Direction 1
Reproduce the stretch of the Everquest post from "Why do I love" through "let alone earlier.".

Text passage

◆ ◆ ◆

Wednesday, May 22, 2013

Why do I love Everquest and why do I not want to go back?

Eventually, this will happen: me writing a proper article about Everquest. This article is basically me breaking and listing down what I loved about Everquest, compares it to other MMOs and RPGs, and sometimes regrettably stating why it cannot be done anymore at this present age.

A quick disclaimer: I started Everquest when I was 13. That's 12 years ago since this article was written. I started, I think around Luclin era so I did not actually experienced things like East Commonlands market except in Progression Servers. So do not go around saying 'Oh Everquest went downhill after Velious expansion, you know nothing'. I can speculate why it went downhill, but it is already ridiculous for me to start  play a first-generation pay-to-play MMO when I was 13 in Singapore (I cut my allowance $1 per day), let alone earlier.

◆ ◆ ◆

Direction 2
Express the rows below, from the first row through the row containing "Action: [x=442, y=332]", as a JSON list of strings with one string per row, leaving out blank rows.

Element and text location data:
◆ ◆ ◆

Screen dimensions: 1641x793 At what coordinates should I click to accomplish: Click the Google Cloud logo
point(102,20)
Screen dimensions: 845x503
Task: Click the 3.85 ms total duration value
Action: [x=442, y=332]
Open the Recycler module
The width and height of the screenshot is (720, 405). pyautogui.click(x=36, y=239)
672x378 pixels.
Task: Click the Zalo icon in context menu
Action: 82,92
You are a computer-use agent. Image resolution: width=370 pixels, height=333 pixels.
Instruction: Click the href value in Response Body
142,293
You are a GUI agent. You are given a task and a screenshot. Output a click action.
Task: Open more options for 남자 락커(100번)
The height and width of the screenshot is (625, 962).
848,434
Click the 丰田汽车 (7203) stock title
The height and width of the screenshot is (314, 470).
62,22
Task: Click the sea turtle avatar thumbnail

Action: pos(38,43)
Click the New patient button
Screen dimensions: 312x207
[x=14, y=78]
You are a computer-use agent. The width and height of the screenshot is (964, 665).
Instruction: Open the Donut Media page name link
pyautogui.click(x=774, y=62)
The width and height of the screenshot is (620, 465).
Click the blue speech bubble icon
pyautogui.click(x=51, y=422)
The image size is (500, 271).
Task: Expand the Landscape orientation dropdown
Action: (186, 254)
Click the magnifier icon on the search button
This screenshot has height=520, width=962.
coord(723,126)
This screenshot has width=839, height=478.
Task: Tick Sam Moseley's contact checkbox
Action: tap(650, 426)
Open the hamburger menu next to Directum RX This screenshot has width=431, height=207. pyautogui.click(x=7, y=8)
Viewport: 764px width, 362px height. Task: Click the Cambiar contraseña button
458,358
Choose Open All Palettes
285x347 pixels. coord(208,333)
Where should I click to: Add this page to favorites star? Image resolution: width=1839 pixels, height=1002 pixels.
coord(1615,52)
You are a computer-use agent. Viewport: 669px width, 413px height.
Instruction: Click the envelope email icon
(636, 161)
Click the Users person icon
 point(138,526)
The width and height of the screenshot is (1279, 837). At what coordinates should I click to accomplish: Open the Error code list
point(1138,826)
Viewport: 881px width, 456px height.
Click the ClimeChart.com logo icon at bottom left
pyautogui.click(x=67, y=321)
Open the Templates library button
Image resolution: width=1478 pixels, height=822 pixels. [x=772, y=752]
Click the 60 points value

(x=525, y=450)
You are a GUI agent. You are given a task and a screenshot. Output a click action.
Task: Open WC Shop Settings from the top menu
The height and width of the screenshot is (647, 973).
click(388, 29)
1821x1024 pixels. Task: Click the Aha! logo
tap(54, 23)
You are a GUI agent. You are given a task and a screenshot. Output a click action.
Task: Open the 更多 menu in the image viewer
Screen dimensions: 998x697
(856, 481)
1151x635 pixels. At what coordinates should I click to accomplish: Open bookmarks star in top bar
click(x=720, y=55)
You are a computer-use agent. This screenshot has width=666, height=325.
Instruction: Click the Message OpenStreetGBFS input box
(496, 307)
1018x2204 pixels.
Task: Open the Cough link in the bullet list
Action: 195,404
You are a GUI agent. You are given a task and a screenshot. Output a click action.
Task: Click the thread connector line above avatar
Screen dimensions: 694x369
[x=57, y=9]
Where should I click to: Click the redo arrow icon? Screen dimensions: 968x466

◆ ◆ ◆

Answer 1
Why do I love Everquest and why do I not want to go back?

Eventually, this will happen: me writing a proper article about Everquest. This article is basically me breaking and listing down what I loved about Everquest, compares it to other MMOs and RPGs, and sometimes regrettably stating why it cannot be done anymore at this present age.

A quick disclaimer: I started Everquest when I was 13. That's 12 years ago since this article was written. I started, I think around Luclin era so I did not actually experienced things like East Commonlands market except in Progression Servers. So do not go around saying 'Oh Everquest went downhill after Velious expansion, you know nothing'. I can speculate why it went downhill, but it is already ridiculous for me to start  play a first-generation pay-to-play MMO when I was 13 in Singapore (I cut my allowance $1 per day), let alone earlier.

Answer 2
[
  "Screen dimensions: 1641x793 At what coordinates should I click to accomplish: Click the Google Cloud logo",
  "point(102,20)",
  "Screen dimensions: 845x503",
  "Task: Click the 3.85 ms total duration value",
  "Action: [x=442, y=332]"
]